Text for analysis.
----------------------------------------

Changing lives with music and science
A simple desire for attention at the age of 6 set Bong-Ihn Koh on a lifelong path.
“My older sister was studying the violin,” Koh recalled. “Of course she was getting a lot of attention from my mother, and I got jealous.”
When his mother, who would buy violin recordings for his sister, brought home a cello piece by mistake, the young Koh got his hands on it and was hooked.
“When I listened to it, I knew this was the instrument I wanted to play,” he said, remembering his first encounter with Beethoven’s Cello Sonata No. 1. “I just fell in love with it.”
For a year he pressed his parents for cello lessons. Reluctantly, they gave in. Five years later, he won the Third International Tchaikovsky Competition for Young Musicians in St. Petersburg, Russia.
“When I made it to the final round and eventually won it, they knew I had basically received an international affirmation of my potential and my talent,” he laughed.
Today, the Yo-Yo Ma comparison is virtually unavoidable.
The friendly, easy-going nature and genuine, ever-present smile, the mastery with the cello, and the Asian ancestry are all things they share. Not to mention the Harvard connection.
Over the years, Koh has come to look to Ma as a friend and mentor. They first met when Koh was 16 after a concert by Ma in Germany, where Koh was studying. He and his classmates managed to get backstage for an introduction, and the next thing they knew they were playing Ma’s Montagnana cello from the 1700s.
“He actually just gave it to us and said, ‘Would you like to try out my cello?’ We were perfect strangers, but as a person he’s like that. He loves people, he enjoys their company so, so much.”
Koh, who as a sophomore played with Ma’s Silk Road Ensemble, aspires to be like the famous Harvard graduate who unites people through music. He aims to use music as a tool for peace and hopes one day to play at the celebration of the reunification of North and South Korea. In 2006, Koh, a South Korean native, was scheduled to play in Pyongyang, North Korea, at the Isang Yun World Peace Concert featuring musicians from both countries, but North Korea’s nuclear tests just days before the event put an end to his plans.
Currently, he is a member of the Harvard Undergraduates for Human Rights in North Korea, a group that helps educate the Harvard community about human rights abuses in the country.
“Music can communicate with people in a sense that nothing else can,” Koh said. “Barriers that we have between us and North Korea can be broken through music.

----------------------------------------

Work instruction 1. In the article about cellist Bong-Ihn Koh, what competition did Koh win five years after his parents agreed to cello lessons?
Work instruction 2. List every trait or tie that the article about cellist Bong-Ihn Koh says Koh and Yo-Yo Ma share.
Work instruction 3. Write a continuation of the article about cellist Bong-Ihn Koh that picks up after its final sentence.
The material that follows is separate from the article about cellist Bong-Ihn Koh.

Material shown.
----------------------------------------

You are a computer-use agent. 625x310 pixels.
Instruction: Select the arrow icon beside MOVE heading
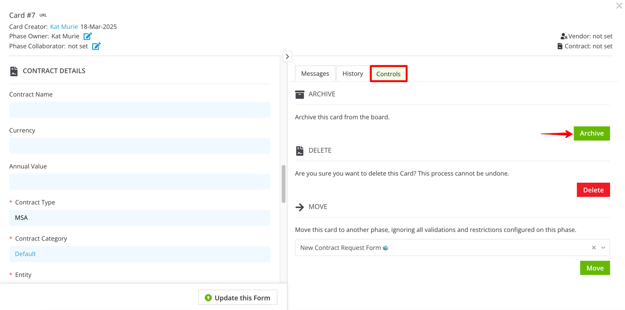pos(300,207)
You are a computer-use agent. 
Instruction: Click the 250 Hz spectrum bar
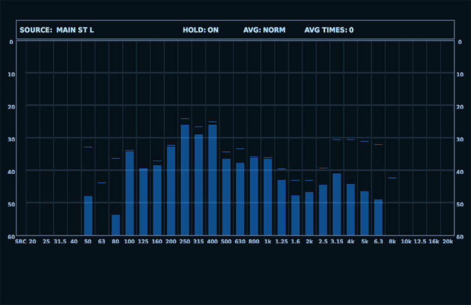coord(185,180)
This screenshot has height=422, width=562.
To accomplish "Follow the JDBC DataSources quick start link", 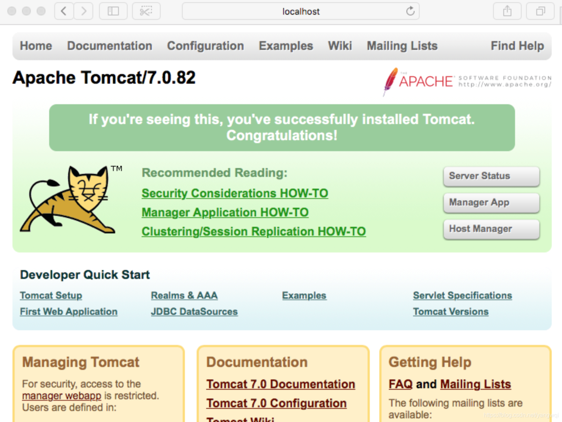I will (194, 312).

----------------------------------------

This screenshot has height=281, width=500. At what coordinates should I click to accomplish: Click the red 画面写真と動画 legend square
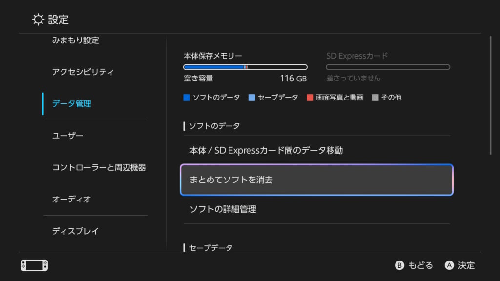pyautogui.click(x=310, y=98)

----------------------------------------

Answer 1. He won the Third International Tchaikovsky Competition for Young Musicians in St. Petersburg, Russia.

Answer 2.
- A friendly, easy-going nature and a genuine, ever-present smile
- Mastery of the cello
- Asian ancestry
- A Harvard connection

Answer 3.
The son of a pianist and a scientist, Koh’s other passion, when he’s not busy traveling and performing in roughly 40 to 50 concerts a year, is trying to improve people’s lives through completely different means. A biochemical sciences concentrator, for the past two years he has worked at the Harvard Stem Cell Institute examining stem cells that create the blood system, research he hopes may one day help patients with leukemia.
Koh’s philosophy about his scientific work is a simple one.
“People need to be healthy to live,” he said, “and stem cell research has huge potential to make that happen.”
While at Harvard, Koh has been enrolled in a dual program with the College and the New England Conservatory, where he will earn a master’s degree after completing the final year of the program in 2009. During his last year at the conservatory, he will continue to live at Cabot House, and plans to continue his work as an artist on campus, organizing concerts, coaching chamber music groups, and giving cello lessons.
In his free time, he will work at the Stem Cell Institute. After that he plans to attend either graduate or medical school, whichever path will best allow him to incorporate his two passions. One without the other, Koh said, just won’t work.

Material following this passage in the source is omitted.